At least 26 people were killed and more than 450 injured in the two powerful bomb attacks against British interests in Istanbul, Interior Minister Abdulkadir Aksu told reporters here.
At least 15 people were killed in the suicide car bomb on the consulate and British consul general Roger Short was feared dead, according to Turkish officials.
Bush, grim-faced after new blasts, says terrorists "hate freedom"
A near simultaneous attack on British-based banking giant HSBC left at least 10 dead, according to Justice Minister Cemil Cicek.
US President George W. Bush, outraged by the massive bomb attacks that came during his state visit to Britain, stood alongside British Prime Minister Tony Blair and vowed to crush global terrorists who "hate freedom".
"They hate freedom. They hate free countries," a grim-faced Bush said at a Downing Street press conference as the death toll from the Turkish metropolis topped 26.
"The terrorists hope to intimidate. They hope to demoralize. They particularly want to intimidate free nations," he said.
"They are not going to succeed. We are united in our determination to fight this evil wherever it is found."

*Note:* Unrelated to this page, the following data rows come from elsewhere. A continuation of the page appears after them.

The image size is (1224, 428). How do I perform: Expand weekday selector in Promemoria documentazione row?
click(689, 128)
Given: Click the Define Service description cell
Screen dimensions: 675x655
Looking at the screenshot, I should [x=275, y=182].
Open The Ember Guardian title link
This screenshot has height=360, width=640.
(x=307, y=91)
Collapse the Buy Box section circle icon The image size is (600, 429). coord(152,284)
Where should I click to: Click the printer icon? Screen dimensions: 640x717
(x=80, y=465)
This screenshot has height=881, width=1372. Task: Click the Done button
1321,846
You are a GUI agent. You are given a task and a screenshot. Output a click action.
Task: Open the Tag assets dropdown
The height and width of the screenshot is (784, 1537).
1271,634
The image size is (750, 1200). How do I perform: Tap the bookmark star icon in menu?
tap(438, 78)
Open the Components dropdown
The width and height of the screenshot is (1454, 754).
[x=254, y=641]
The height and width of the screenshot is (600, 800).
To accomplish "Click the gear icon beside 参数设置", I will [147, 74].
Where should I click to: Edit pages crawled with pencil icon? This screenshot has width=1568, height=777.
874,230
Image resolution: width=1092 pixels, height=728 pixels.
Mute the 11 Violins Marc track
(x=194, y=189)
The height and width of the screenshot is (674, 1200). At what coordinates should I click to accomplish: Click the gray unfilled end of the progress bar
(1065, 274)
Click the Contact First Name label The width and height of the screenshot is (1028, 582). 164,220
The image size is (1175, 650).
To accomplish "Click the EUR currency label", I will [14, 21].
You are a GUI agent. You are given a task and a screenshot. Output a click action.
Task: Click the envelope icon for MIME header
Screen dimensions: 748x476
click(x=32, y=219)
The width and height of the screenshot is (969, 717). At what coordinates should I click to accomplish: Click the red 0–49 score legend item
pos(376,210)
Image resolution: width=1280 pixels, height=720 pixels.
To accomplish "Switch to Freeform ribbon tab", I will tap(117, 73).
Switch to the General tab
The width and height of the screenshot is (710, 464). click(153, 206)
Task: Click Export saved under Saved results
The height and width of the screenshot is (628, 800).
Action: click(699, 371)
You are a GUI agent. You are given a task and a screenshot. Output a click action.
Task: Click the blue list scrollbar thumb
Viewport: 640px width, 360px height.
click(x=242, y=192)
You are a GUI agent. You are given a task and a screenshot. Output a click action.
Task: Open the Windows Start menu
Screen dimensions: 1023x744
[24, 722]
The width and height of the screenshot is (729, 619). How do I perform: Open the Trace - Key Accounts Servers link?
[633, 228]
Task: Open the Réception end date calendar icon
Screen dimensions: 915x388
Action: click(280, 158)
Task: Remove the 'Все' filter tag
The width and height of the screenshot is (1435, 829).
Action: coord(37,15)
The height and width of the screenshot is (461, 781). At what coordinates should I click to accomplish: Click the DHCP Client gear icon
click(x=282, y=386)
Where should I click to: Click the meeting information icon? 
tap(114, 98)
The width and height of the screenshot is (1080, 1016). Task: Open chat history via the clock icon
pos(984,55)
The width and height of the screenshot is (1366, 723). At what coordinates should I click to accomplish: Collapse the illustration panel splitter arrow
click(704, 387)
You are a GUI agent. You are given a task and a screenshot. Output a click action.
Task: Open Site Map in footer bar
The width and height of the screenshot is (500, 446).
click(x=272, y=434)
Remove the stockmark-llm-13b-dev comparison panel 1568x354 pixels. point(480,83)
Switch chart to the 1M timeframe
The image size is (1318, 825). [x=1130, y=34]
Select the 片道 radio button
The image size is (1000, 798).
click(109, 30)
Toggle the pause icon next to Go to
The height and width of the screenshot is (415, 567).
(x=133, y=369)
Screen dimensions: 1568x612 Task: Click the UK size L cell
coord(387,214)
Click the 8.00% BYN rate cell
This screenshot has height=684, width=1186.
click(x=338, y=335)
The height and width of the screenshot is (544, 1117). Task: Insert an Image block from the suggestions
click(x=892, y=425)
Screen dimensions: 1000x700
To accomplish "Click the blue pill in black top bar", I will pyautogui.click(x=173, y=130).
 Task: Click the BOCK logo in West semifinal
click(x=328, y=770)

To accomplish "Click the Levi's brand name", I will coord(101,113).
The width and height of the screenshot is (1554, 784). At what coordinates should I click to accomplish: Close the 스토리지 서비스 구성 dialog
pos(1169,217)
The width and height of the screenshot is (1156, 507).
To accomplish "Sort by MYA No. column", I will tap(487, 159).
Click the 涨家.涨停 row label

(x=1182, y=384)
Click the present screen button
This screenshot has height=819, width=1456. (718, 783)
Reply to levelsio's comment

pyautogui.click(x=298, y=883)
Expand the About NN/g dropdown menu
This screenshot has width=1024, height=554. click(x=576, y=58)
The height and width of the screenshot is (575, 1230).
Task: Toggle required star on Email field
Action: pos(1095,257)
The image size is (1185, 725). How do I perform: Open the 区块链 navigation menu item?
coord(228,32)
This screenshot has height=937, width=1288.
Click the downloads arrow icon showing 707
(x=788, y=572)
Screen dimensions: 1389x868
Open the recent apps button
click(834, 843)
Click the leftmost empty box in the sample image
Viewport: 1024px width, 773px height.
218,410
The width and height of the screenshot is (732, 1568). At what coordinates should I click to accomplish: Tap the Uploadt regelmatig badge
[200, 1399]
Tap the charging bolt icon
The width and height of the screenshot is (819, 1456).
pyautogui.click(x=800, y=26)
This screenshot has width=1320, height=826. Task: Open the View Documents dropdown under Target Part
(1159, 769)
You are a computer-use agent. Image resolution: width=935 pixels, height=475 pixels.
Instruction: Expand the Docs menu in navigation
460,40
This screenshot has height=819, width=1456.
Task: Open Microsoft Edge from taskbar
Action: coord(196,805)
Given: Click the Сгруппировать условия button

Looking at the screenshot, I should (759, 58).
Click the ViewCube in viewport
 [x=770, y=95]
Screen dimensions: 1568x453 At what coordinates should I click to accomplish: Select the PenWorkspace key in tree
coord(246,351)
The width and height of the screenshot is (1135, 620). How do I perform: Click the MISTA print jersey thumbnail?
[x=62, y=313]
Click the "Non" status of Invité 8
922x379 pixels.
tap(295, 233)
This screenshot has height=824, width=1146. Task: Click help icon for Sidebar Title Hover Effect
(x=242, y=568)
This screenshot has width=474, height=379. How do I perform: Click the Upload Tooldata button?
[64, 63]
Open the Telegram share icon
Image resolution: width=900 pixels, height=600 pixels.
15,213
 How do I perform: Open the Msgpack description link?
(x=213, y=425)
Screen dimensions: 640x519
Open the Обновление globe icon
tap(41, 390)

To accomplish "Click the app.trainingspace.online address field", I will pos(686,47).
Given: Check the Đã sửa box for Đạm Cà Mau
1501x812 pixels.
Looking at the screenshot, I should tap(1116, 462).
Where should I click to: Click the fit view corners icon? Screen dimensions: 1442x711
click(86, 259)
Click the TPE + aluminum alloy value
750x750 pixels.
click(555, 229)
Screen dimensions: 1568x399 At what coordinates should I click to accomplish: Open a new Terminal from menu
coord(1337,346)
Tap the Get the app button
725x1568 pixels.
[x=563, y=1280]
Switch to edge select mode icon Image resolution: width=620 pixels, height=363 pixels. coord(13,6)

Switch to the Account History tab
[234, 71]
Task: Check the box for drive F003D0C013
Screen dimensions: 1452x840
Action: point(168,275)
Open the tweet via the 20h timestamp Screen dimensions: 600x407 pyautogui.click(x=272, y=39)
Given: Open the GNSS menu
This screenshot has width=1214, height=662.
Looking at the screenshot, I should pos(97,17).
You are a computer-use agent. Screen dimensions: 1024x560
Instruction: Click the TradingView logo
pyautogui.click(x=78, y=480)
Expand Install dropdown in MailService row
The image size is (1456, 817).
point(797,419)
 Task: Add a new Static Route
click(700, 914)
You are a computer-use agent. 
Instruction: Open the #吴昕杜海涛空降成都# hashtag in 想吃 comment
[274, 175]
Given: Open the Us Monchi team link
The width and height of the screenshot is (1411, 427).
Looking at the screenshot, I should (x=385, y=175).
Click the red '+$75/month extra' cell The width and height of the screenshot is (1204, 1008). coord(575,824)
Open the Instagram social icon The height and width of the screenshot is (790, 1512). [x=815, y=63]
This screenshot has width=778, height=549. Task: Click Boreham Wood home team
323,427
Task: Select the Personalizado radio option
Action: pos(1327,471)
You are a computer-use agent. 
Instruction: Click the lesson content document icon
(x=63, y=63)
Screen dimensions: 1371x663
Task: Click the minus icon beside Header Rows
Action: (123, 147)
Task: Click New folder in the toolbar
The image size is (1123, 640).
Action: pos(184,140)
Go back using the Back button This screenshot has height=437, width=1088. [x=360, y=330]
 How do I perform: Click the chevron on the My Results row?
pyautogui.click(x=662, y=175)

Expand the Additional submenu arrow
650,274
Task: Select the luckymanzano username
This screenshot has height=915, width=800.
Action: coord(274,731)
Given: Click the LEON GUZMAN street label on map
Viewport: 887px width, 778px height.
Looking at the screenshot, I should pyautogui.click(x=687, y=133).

Blair said: "There must be no holding back, no compromise, no hesitation in confronting this menace (of terrorism), in attacking it wherever and whenever we can and in defeating it completely."
Bush was just leaving Buckingham Palace to lay a wreath at the tomb of Britain's unknown soldier at Westminster Abbey when first reports of the bombings reached London.
It overshadowed his talks with Blair, his closest ally, with whom he was going to review the way forward in Iraq as anti-war protesters prepared to descend onto the streets of London by the tens of thousands.